In the wake of the accusations, the Academy dismissed permanent secretary Sara Danius, who had severed the group's ties with Arnault and commissioned an investigation of the Academy from a law firm, though she remained part of the panel, the New York Times reported. Some of the Academy's 18 members resigned over Frostenson's continued membership, while others left in protest of Danius's treatment. The group now has 10 active members, too few, under its rules, to elect new members.

Noting that the crisis in the Swedish Academy has adversely affected the Nobel Prize, Heldin said the decision to postpone the award for a year "underscores the seriousness of the situation and will help safeguard the long-term reputation of the Nobel Prize. None of this impacts the awarding of the 2018 Nobel Prizes in other prize categories."

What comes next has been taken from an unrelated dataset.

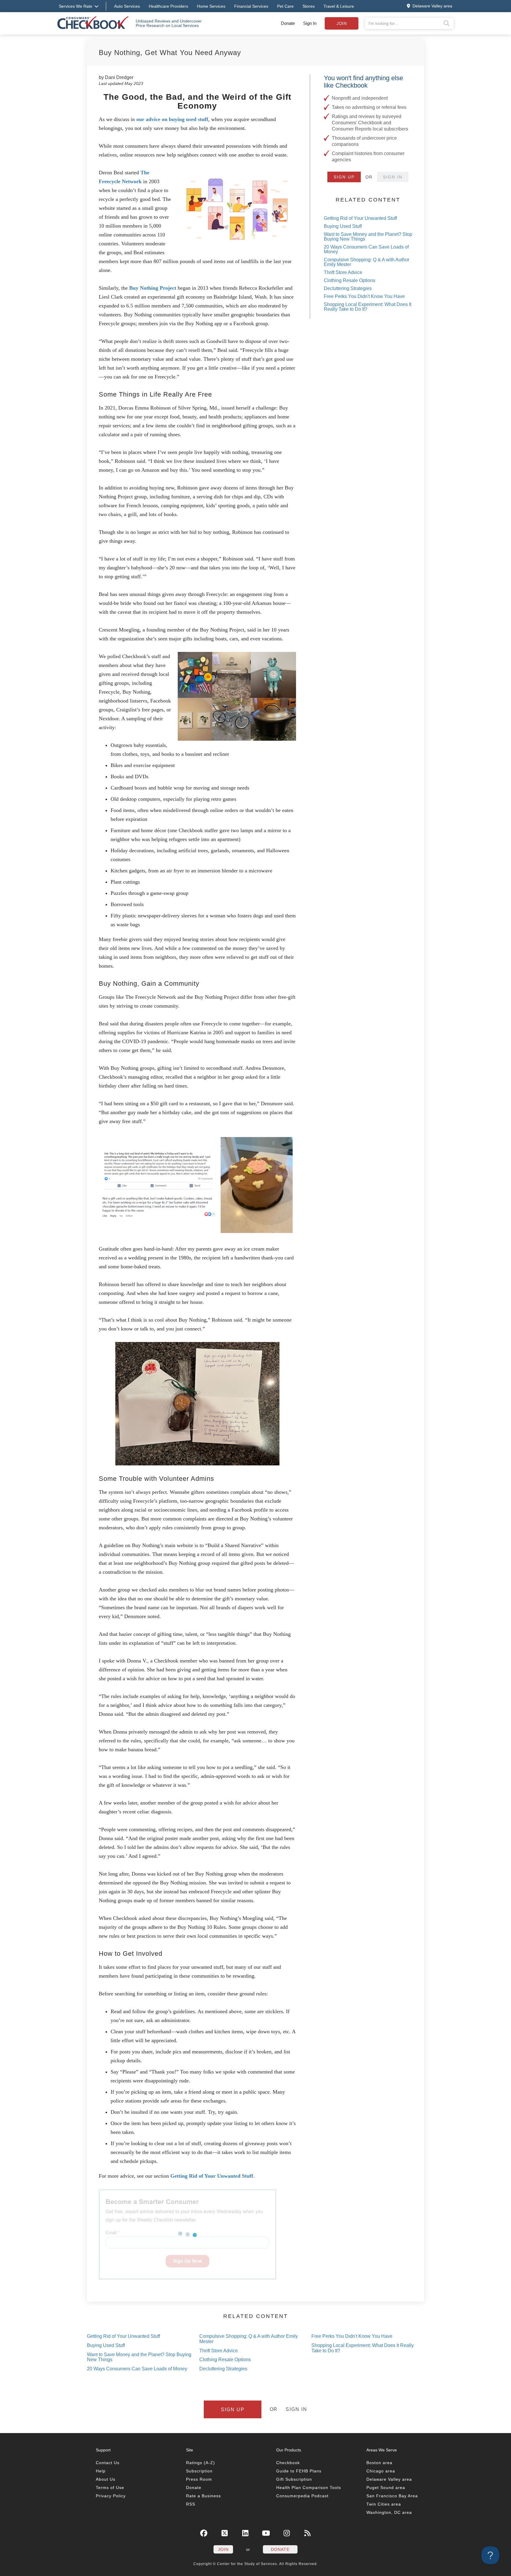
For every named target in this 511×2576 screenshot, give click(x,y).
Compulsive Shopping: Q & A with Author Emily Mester (366, 262)
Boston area (379, 2462)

The Nobel Foundation "presumes that the Swedish Academy will now put all its efforts into the task of restoring its credibility as a prize-awarding institution and that the Academy will report the concrete actions that are undertaken," Heldin added. "We also assume that all members of the Academy realize that both its extensive reform efforts and its future organizational structure must be characterized by greater openness towards the outside world."

Regarding the postponement, Academy member Peter Englund told the Times: "I think this was a wise decision, considering both the inner turmoil of the Academy and the subsequent bloodletting of people and competence, and the general standing of the prize. Who would really care to accept this award under the current circumstances?"